Editorial comment
Coronary pressure (sometimes) lies…
A pressão coronária (às vezes) mente…
Sérgio Bravo Baptistaa,, , Luís Raposob
a Hospital Prof. Doutor Fernando Fonseca, Amadora, Portugal
b Centro Hospitalar de Lisboa Ocidental EPE, Hospital de Santa Cruz, Carnaxide, Portugal

“Coronary pressure never lies.”1 This was what we were told 10 years ago, just a few months before the publication of the seminal FAME trial,2 arguably one of the most important physiology trials ever published and surely the one that had the biggest impact on daily practice and revascularization guidelines. It clearly demonstrated the superiority of fractional flow reserve (FFR) over the common practice of visual estimation of stenosis severity by angiography to guide percutaneous coronary intervention of coronary lesions. Also, at some point during the learning process of FFR measurement, the dogma was also implanted that “neither blood flow nor trans-stenotic pressure gradient at rest can determine whether a stenosis in a coronary artery will limit myocardial perfusion under conditions of increasing demand. Only when hyperemia is induced and coronary flow reserve is measured can a relationship between stenosis severity and the presence of ischemia be demonstrated.”3

For this reason, research examining other pressure indices, such as resting Pd/Pa4 or contrast-induced low-intensity hyperemia,5 was paid little attention for many years. Still, it must be admitted that the idea was attractive from a practical standpoint: all one needed to do was to push a pressure wire through the lesion, induce hyperemia with adenosine and calculate FFR. If it was over 0.80, operators could be confident that coronary revascularization could be safely postponed every time; on the other hand, they could be sure that ischemia was present in all cases when it was 0.80 or less, and proceed with treatment. Even if Pd/Pa was completely normal or a very high contrast FFR reading was obtained, we were told that there should be no doubt concerning the indication for revascularization as long as adenosine FFR was below 0.80. FFR thrived for years (even if possibly not as much as it should have) in this black vs. white scenario, one that we, as physicians, would love to have for all medical conditions: being able to make the right decision for each and every patient based on a simple yes-or-no measurement.
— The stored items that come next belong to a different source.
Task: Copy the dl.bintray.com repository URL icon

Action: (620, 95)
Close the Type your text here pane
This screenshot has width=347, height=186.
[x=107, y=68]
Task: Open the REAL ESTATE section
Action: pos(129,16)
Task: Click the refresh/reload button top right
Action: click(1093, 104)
End of story? No: iFR enters the picture. In their first major paper, the ADVISE study, published in 2012,6 the group headed by Justin Davies (Imperial College, London, UK) challenged the dogma of mandatory hyperemia and proposed a new index – the instantaneous wave-free ratio (iFR) – as an alternative to hyperemic adenosine FFR. Measurement of iFR is based on the concept of the diastolic wave-free period, during which coronary resistance remains low and stable. This enables the pressure gradient measured during this interval to be used as a surrogate for coronary flow, in exactly the same way as FFR, according to its underlying theory, but without the need to induce hyperemia.6 After the publication of the ADVISE study, a long and interesting discussion ensued between classical FFR ‘believers’7–9 and the newcomer iFR investigators.10,11 Several papers were published in major cardiology journals on both sides arguing the relative merits of each of the pressure indices. From a clinical perspective – probably the most important – this discussion was settled in 2017 with the presentation at the American College of Cardiology annual meeting (and simultaneous publication in the New England Journal of Medicine) of two major randomized trials: DEFINE-FLAIR12 and iFR-SWEDEHEART.13 These two trials, which recruited a combined total of over 4500 patients, clearly demonstrated that iFR (with a cut-off set at 0.89) was as good as FFR for guiding revascularization decisions.

However, the introduction of iFR as an invasive assessment tool had another important consequence: there were patients and lesions in which the results of iFR and FFR would not be concordant. In some, iFR would be >0.89 (suggesting absence of inducible ischemia), but FFR would be ≤0.80 (suggesting it was present), and also, although less often, the opposite (iFR<0.89 and FFR>0.80). Why was this important? Because it clearly highlighted the obvious question some of us had had from the beginning: could FFR sometimes lie? In fact, this is exactly what has been observed when using resting full-cycle Pd/Pa and contrast FFR together with adenosine FFR.14

In the current issue of the Journal, Menezes et al.15 describe their experience with more than 150 patients assessed by both FFR and iFR. Not surprisingly, they found a similar pattern. In a proportion of cases (13%), iFR and FFR did not agree, even when using different cut-offs in a hybrid strategy, in which iFR is positive or negative when below or above the gray area of 0.86-0.93, respectively.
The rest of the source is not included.